== Exercise data ==
= = = = = = =

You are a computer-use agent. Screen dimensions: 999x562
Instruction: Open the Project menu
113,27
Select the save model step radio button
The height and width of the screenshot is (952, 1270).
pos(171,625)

= = = = = = =

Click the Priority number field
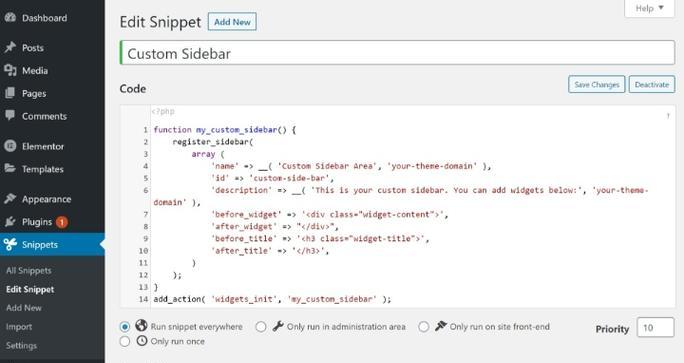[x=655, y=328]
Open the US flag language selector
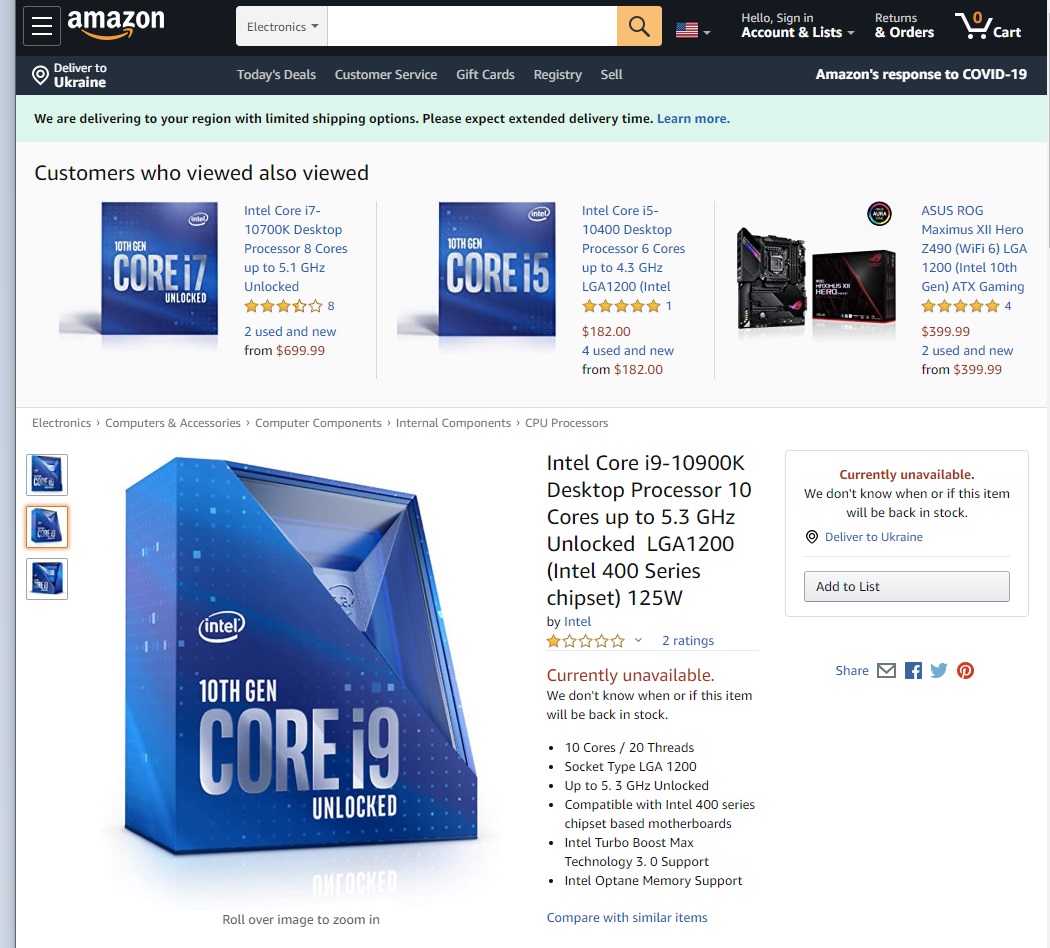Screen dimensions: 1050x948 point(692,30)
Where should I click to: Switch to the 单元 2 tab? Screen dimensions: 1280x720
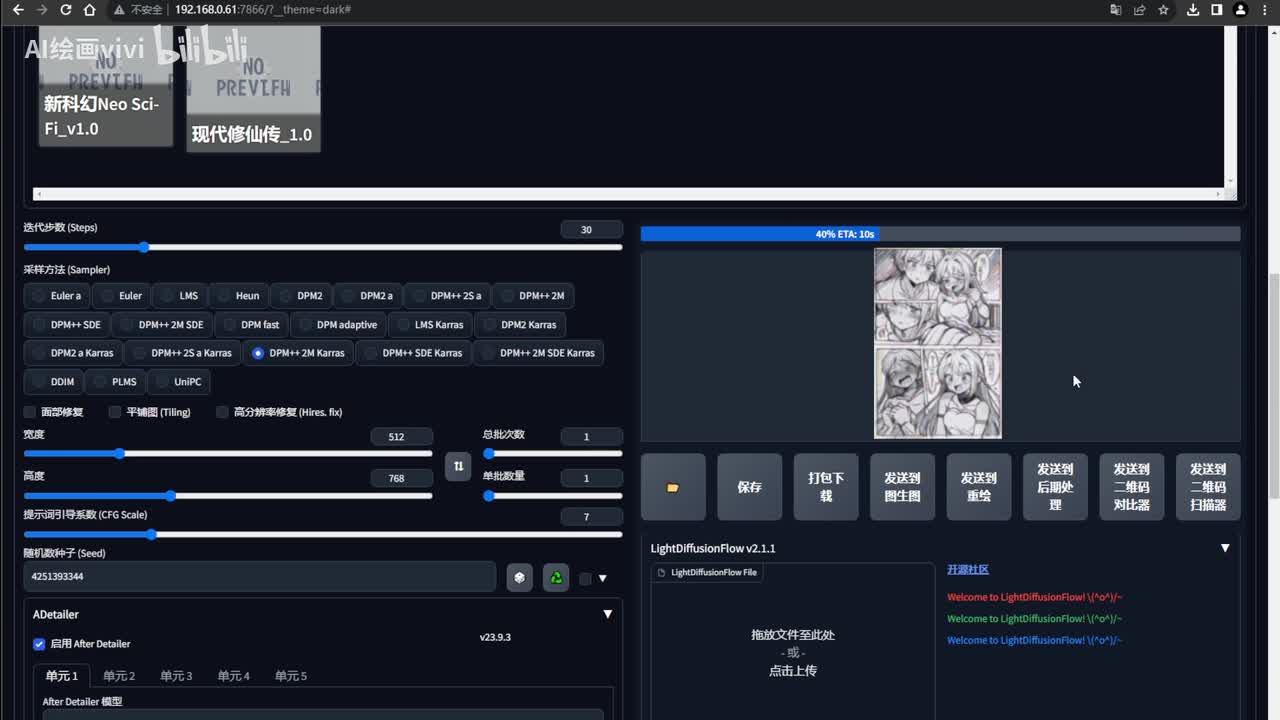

= = = = = = =

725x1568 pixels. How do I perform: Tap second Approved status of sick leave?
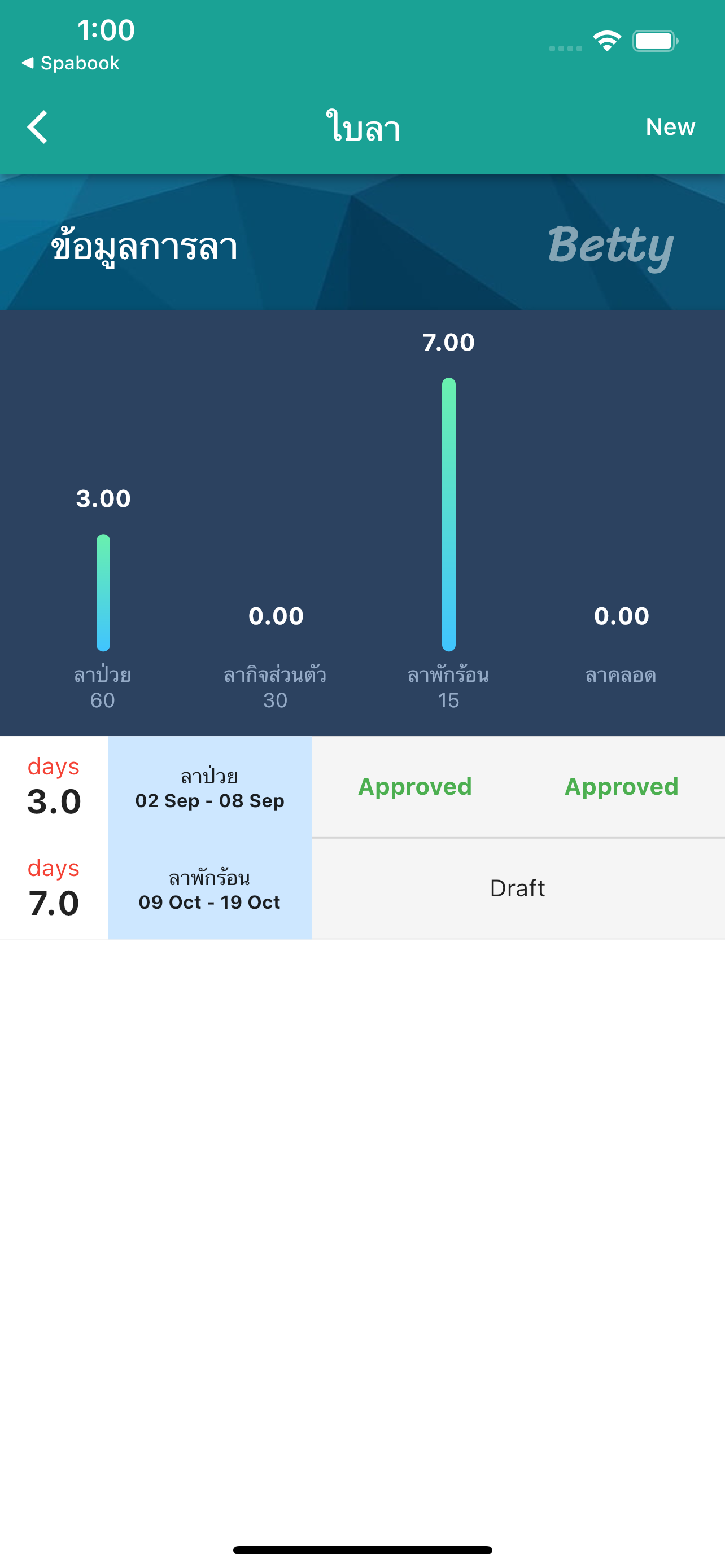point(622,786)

= = = = = = =

== What this task involves ==
Using the records above, print exactly the lines between the ones containing "Click the Priority number field" and "Where should I", inclusive, and nothing else; no pictures.

== Task output ==
Click the Priority number field
[x=655, y=328]
Open the US flag language selector
Screen dimensions: 1050x948 point(692,30)
Where should I click to: Switch to the 单元 2 tab? Screen dimensions: 1280x720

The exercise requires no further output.